3Dプリント部品を固定していたネジがいつの間に緩んでいる現象がありますが、原因は「クリープ」かもしれません。フィラメント別の耐クリープ特性を簡易的な試験で比較してみました。
クリープとは
クリープとは、応力が長時間加わることで、経年的に変形が進行する現象です。ネジ締結などで変位が固定されている場合は、変形しない代わりに応力が低下するため、応力緩和と呼ばれます。

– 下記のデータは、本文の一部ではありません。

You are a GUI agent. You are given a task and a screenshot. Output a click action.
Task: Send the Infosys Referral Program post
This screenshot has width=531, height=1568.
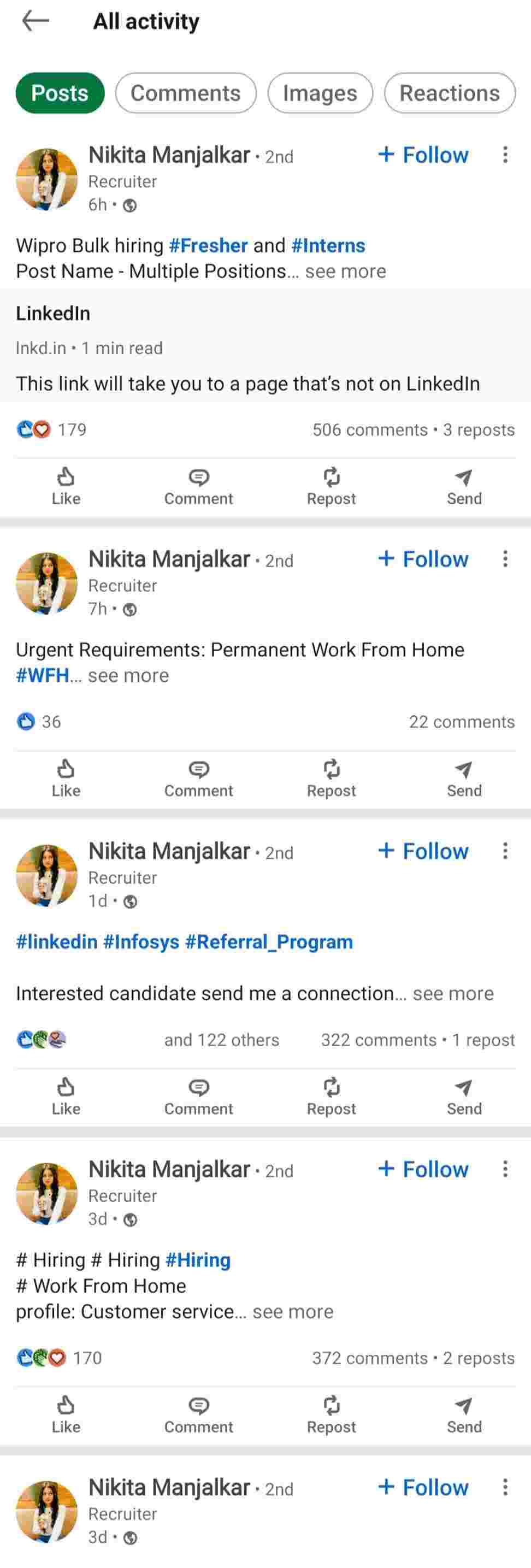pyautogui.click(x=464, y=1095)
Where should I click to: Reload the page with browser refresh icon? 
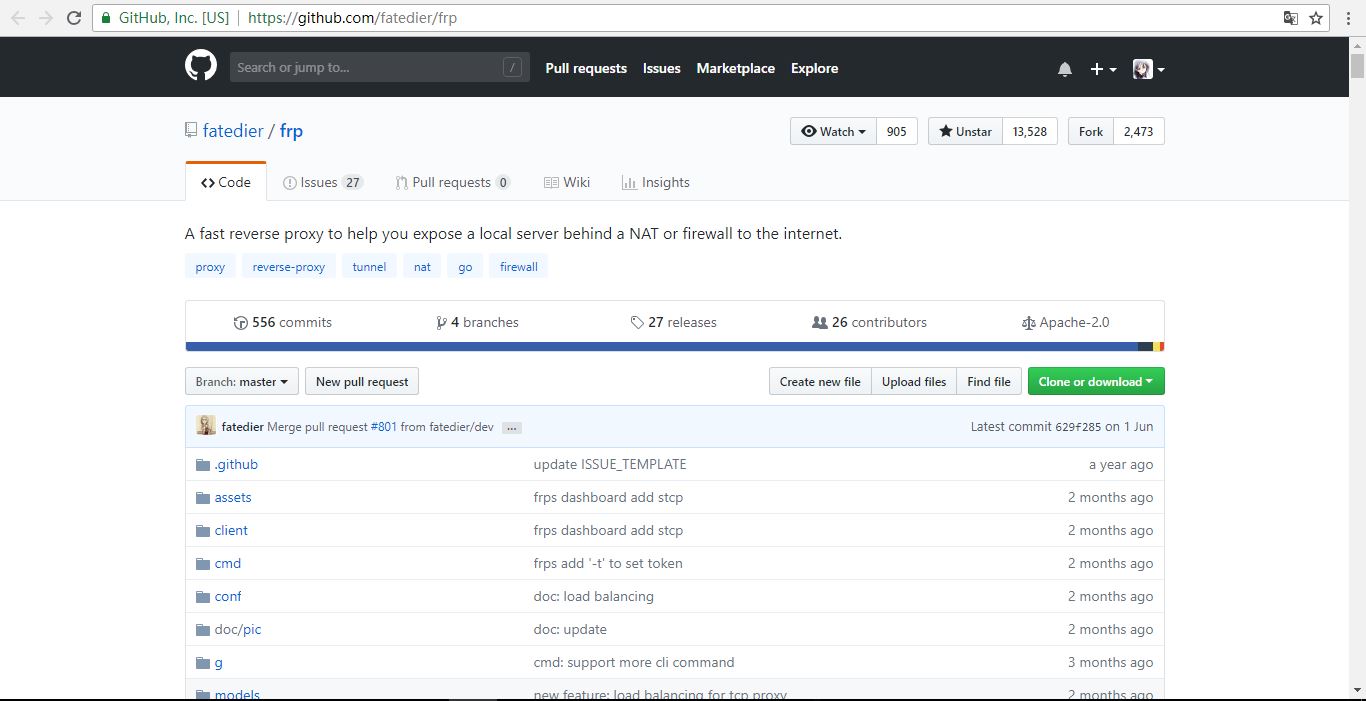74,18
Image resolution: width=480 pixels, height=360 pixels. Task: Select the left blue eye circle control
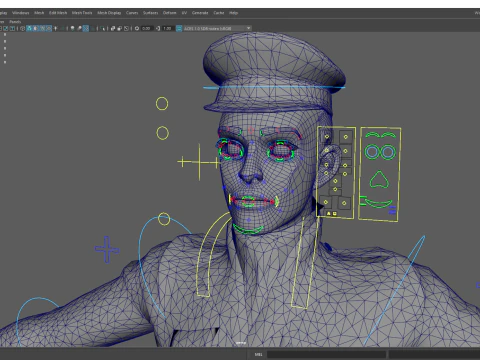pyautogui.click(x=372, y=152)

樹脂の場合は特に室温でのクリープ(応力緩和)が大きく、ネジが緩む問題となります。
比較対象
耐クリープ特性が良いとされるポリカーボネート(PC)と、その他のフィラメントの特性を比較しました。
材質 | 型番 | メーカー |
---|---|---|
PC | PC-F58 | Flash Forge |
ABS | ABS-F16 | Flash Forge |
PLA | PolyLite PLA | Polymaker |
PETG-CF | RS PRO CARBON-P | RS PRO |
試験方法
正規のクリープ試験装置は、一定荷重をかけて伸びの時間変化を計測できる計測装置ですが、今回はネジの緩みに着目し簡易的な方法で試験しました。
円筒状のテストピースを3Dプリンタで出力しました。
ステンレスM6ボルト・ナットを平座金を介して取り付けました。
トルクレンチを用い、ステンレスM6ボルトの標準締付トルクとして、5.2N・mで締結しました。(締結、分解を2,3回繰り返して締付トルクを安定させました)

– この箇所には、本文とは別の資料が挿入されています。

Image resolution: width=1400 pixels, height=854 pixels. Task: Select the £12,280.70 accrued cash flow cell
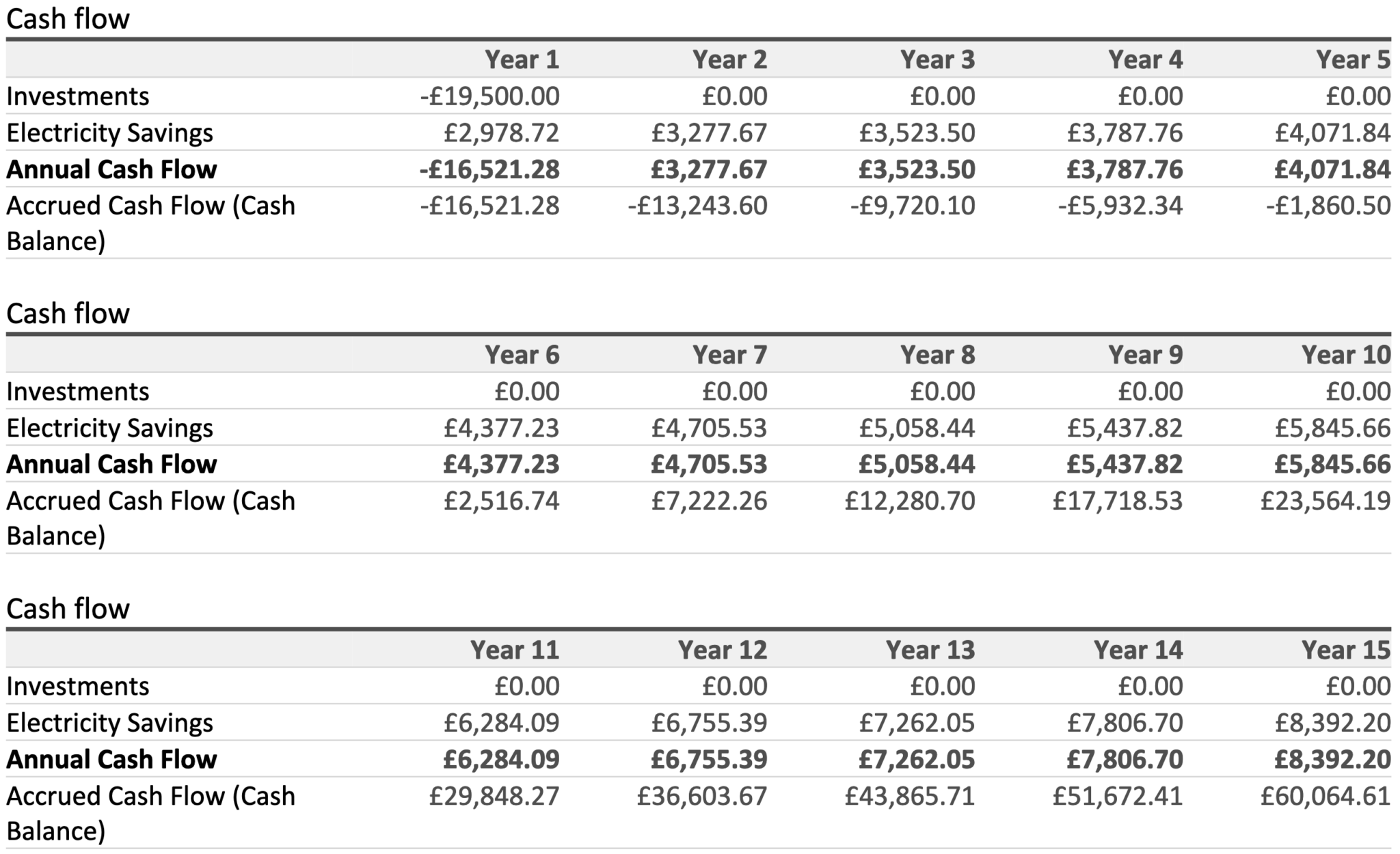pos(910,501)
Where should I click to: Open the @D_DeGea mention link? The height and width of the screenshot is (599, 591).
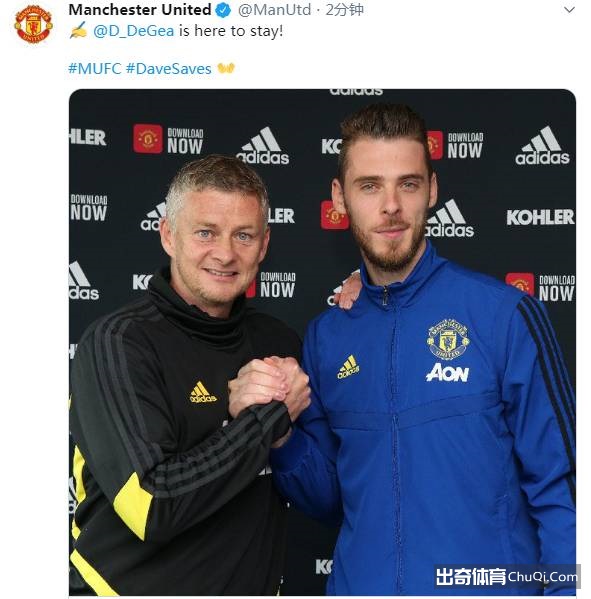pos(133,31)
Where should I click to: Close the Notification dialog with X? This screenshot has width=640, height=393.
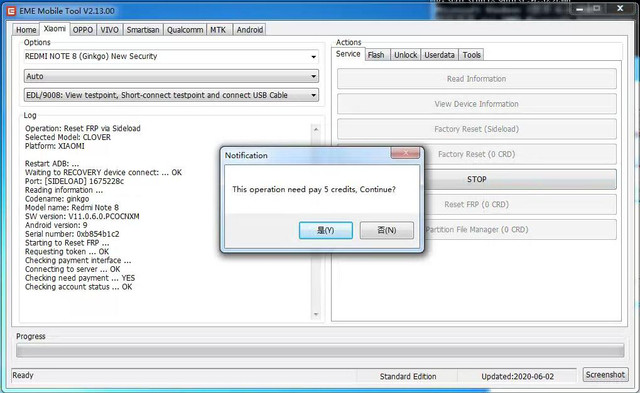[x=405, y=153]
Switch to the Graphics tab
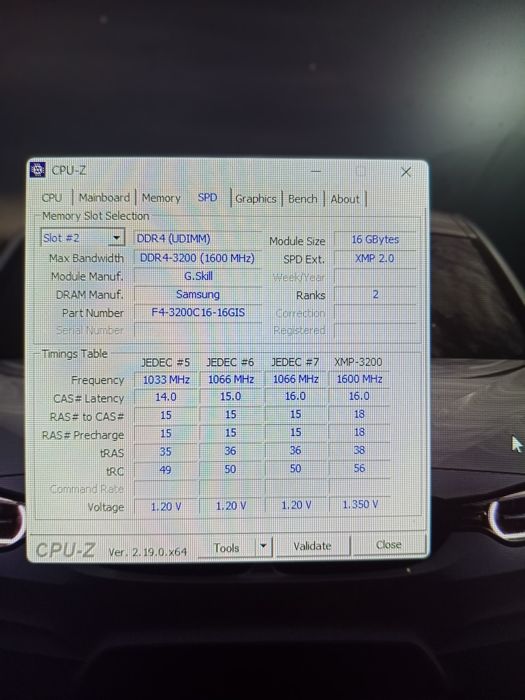This screenshot has width=525, height=700. point(256,199)
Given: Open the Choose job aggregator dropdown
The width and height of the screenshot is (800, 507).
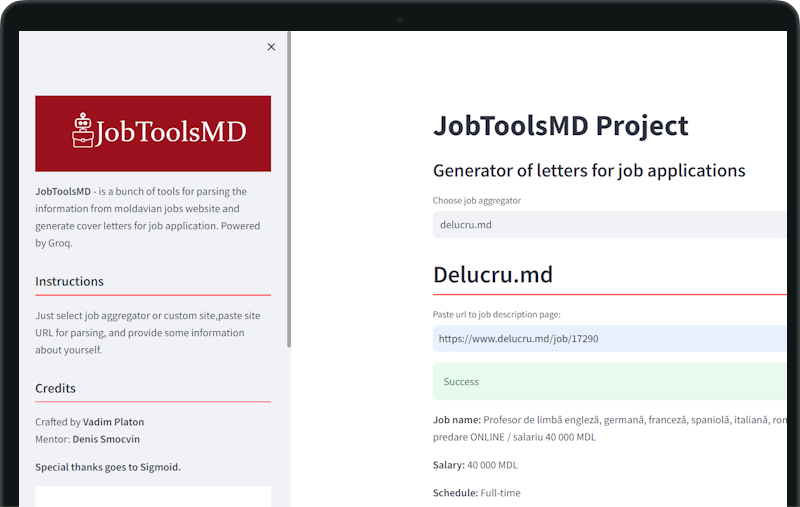Looking at the screenshot, I should click(610, 224).
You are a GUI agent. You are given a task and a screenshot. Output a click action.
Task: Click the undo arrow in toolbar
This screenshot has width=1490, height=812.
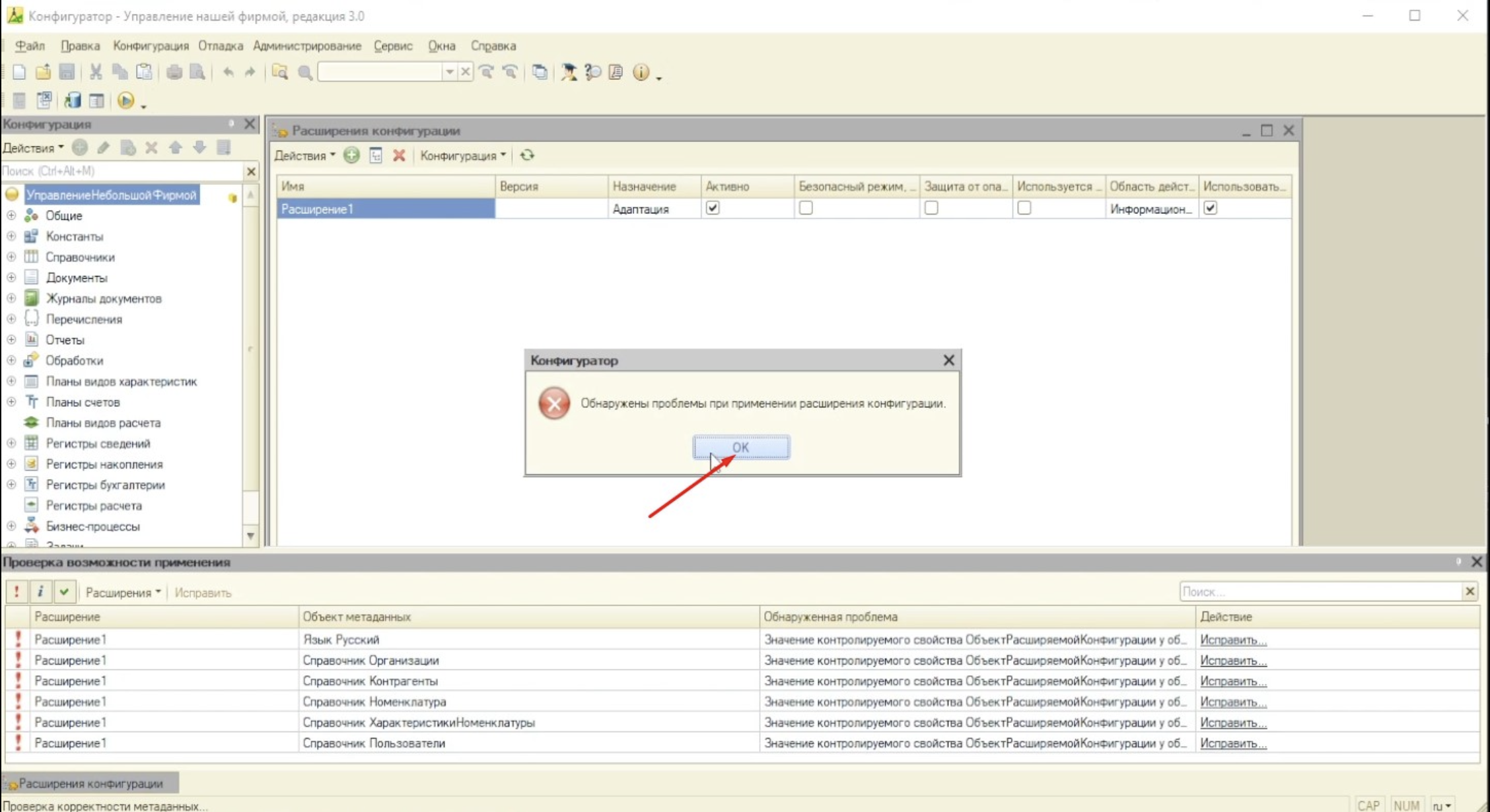pyautogui.click(x=228, y=72)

始めよう。 pic.twitter.com/rExg4aqkja
— Nii (@neet2121) 2021年8月8日
恒温層はありませんが、自作した発酵器に置いて温度を一定に保ちつつ、一定時間保持しました。
保持温度 | 保持時間 |
---|---|
30℃ | 4 day |
ボルトを緩める際のトルク(戻しトルク)を計測しました。
戻しトルク。 pic.twitter.com/8oBwYovxyj
— Nii (@neet2121) 2021年8月12日
結果
試験片No. | 材質 | 戻しトルク [N・m] |
---|---|---|
1 | PC | 2.65 |
2 | PC | 2.95 |
3 | PC | 2.99 |
4 | ABS | 2.2 |
5 | ABS | 2.49 |
6 | ABS | 2.52 |
7 | PLA | 1.16 |
8 | PLA | 1.04 |
9 | PLA | 1.16 |
10 | PETG-CF | 1.78 |
11 | PETG-CF | 1.93 |
12 | PETG-CF | 2.12 |
まとめ
- 各テストピース3個で計測を行いましたが、バラつきが小さい結果となり、計測結果に妥当性がありそうです。

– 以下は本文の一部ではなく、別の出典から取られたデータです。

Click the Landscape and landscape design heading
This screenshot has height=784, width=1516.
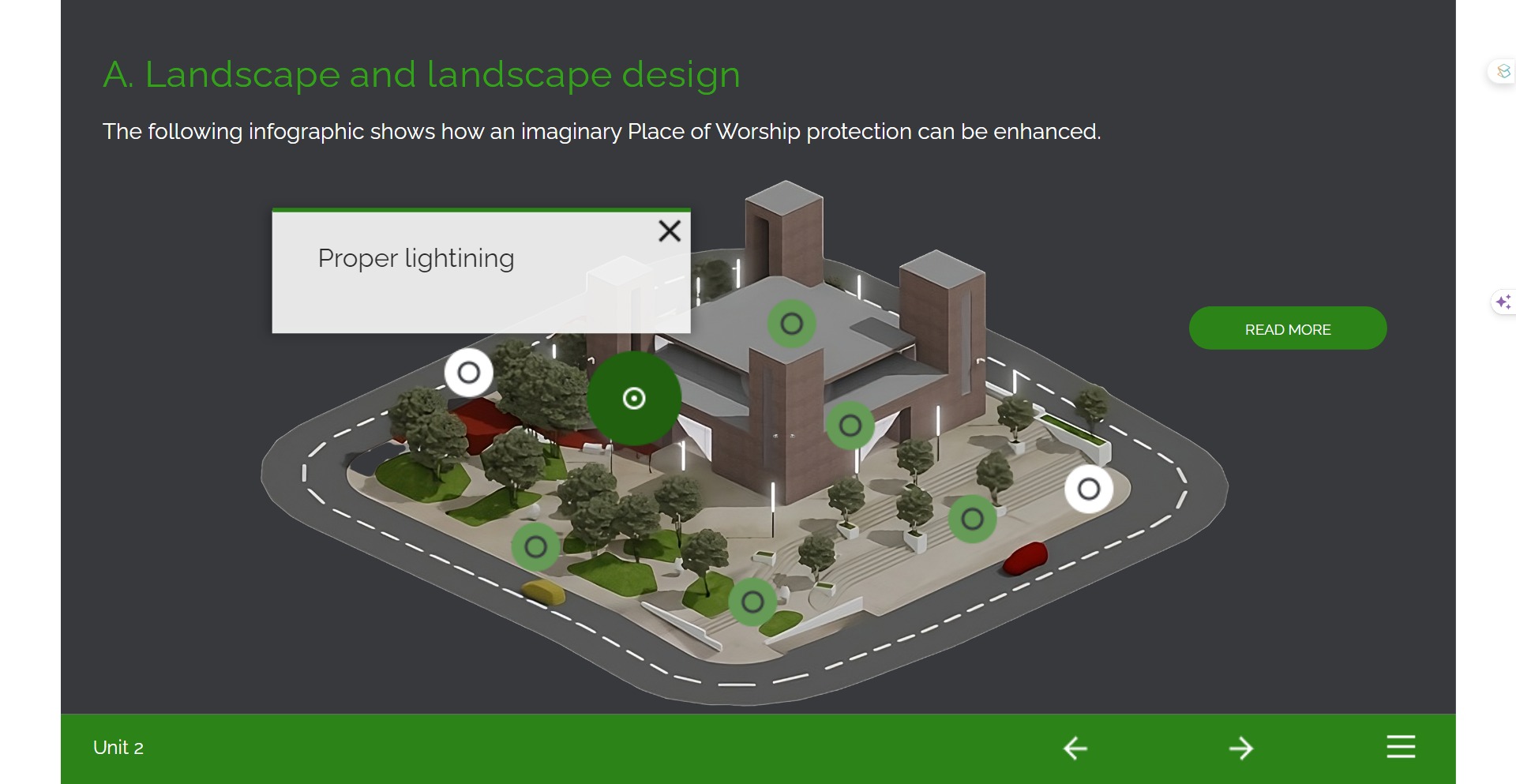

- ポリカーボネート(PC)は、樹脂の一般的な特性の通り、耐クリープ特性の高さを確認することができました。
- PLAはこの中では最も耐クリープ特性が低く、比較的ネジが緩みやすい樹脂と言えます。
- 今回の試験では確認していませんが、一般的にクリープは応力が小さくなると進行速度も遅くなる特徴があります。平座金を用いたり、ネジのサイズを下げて数を増やすことで応力を下げることが、クリープ対策に有効と考えられます。
- 今回の試験では確認していませんが、一般的にクリープは温度が高い方が進行が速くなる特徴があります。夏場のネジの緩みには特に注意が必要と考えられます。